「越境EC」は爆買い終焉後の救世主になるのか

有望ベンチャーに巨額マネーが集中

中国ではおむつや化粧品など日本製の日用品が20〜30代女性の間で人気を博している(撮影:今井康一)

"爆買い"終焉後の救世主となるだろうか。今、中国向けを中心とした「越境EC(電子商取引)」への新規参入が、業種や企業規模を問わず相次いでいる。越境ECとは文字どおり、国境をまたいで商品を販売するネット通販のことだ。

中国のEC市場は熱い。スマートフォンの普及やネットの高速化が進み、インフラは整った。さらに化粧品やベビー・マタニティ用品などへの安心・安全意識が高まったことを背景に海外製品の人気が沸騰。より信頼性の高い日本や米国の商品をネット経由で購入するケースが急増しているのだ。

ネットのビジネスとはいえ、“越境”となることで煩雑な業務が生じる。サイトの翻訳はもちろん、決済システムの整備や現地のSNSを活用したマーケティングも必要だ。商品の露出を高めたい場合は、有力モールとの連携が不可欠。現地の倉庫運営を含む物流体制の整備も課題になる。

得意分野生かし参入する日本企業

需要が高まる中、越境ECには日本企業が続々と参入している。その多くは、データ分析やコンサルティング、物流代行など、各社の得意分野に特化したサービスで商機を狙う企業だ。

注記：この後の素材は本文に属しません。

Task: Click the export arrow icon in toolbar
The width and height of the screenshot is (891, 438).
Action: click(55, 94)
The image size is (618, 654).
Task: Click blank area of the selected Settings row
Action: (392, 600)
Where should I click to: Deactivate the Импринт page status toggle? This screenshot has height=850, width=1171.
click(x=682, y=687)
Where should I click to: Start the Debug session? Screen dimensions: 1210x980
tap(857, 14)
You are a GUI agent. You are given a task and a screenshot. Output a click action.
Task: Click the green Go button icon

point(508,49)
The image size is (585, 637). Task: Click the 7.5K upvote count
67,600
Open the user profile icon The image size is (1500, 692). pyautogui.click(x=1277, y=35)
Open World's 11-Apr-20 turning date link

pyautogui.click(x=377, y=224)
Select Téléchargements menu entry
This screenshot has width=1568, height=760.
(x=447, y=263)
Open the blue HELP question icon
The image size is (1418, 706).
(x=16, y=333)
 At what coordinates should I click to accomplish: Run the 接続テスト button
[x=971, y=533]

宅配便のヤマトホールディングスは中国EC市場でアリババグループに次ぐ2位の京東集団と提携、日本からの配送日数を従来の半分程度に縮める越境宅配に乗り出した。

また、ネットで成果報酬型広告などを展開するアドウェイズは、越境ECを展開する国内業者向けに中国の主要ECモールの販売動向を網羅的に分析・データ提供するサービスを展開。そのほかにも参入を表明し、サービス開発を進める企業は多い。